___ Available records ___

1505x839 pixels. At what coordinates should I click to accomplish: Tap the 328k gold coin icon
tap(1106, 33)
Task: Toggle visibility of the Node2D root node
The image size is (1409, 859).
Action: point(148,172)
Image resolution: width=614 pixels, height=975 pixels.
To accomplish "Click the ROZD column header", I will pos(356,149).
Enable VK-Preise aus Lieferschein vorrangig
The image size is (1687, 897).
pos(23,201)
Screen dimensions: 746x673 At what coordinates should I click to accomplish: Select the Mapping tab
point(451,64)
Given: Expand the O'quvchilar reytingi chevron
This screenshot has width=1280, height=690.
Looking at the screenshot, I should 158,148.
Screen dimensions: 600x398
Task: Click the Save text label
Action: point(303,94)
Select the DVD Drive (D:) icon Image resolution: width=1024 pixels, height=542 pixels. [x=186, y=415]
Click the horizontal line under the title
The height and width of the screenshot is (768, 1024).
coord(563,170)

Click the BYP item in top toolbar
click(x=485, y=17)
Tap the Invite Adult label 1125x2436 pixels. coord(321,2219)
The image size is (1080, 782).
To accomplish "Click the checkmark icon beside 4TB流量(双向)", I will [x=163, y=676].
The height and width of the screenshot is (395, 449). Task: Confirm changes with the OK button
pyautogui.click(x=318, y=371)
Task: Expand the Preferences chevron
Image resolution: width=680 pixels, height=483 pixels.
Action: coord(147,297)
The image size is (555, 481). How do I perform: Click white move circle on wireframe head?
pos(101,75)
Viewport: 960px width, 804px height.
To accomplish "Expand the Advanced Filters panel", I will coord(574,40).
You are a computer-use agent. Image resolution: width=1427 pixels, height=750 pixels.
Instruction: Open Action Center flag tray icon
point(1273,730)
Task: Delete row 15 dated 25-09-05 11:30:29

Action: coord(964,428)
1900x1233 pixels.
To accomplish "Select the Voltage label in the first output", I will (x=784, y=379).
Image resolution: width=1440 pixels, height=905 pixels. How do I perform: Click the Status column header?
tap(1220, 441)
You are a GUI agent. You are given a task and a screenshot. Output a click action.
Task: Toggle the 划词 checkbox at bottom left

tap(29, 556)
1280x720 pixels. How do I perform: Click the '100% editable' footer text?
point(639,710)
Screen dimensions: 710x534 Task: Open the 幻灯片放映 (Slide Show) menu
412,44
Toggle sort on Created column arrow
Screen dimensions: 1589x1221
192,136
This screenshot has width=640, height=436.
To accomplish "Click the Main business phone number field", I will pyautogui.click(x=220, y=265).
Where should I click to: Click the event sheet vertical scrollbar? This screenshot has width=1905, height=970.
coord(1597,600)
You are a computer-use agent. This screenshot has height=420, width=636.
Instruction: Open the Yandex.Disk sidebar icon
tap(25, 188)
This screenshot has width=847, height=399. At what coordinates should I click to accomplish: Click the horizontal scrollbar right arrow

___

**Exercise**
Begin with the first line of the listing and copy exactly through the line that contains "Tap the Invite", please, keeping both ends and leaving out everything after.

**Exercise response**
1505x839 pixels. At what coordinates should I click to accomplish: Tap the 328k gold coin icon
tap(1106, 33)
Task: Toggle visibility of the Node2D root node
The image size is (1409, 859).
Action: point(148,172)
Image resolution: width=614 pixels, height=975 pixels.
To accomplish "Click the ROZD column header", I will pos(356,149).
Enable VK-Preise aus Lieferschein vorrangig
The image size is (1687, 897).
pos(23,201)
Screen dimensions: 746x673 At what coordinates should I click to accomplish: Select the Mapping tab
point(451,64)
Given: Expand the O'quvchilar reytingi chevron
This screenshot has width=1280, height=690.
Looking at the screenshot, I should 158,148.
Screen dimensions: 600x398
Task: Click the Save text label
Action: point(303,94)
Select the DVD Drive (D:) icon Image resolution: width=1024 pixels, height=542 pixels. [x=186, y=415]
Click the horizontal line under the title
The height and width of the screenshot is (768, 1024).
coord(563,170)

Click the BYP item in top toolbar
click(x=485, y=17)
Tap the Invite Adult label 1125x2436 pixels. coord(321,2219)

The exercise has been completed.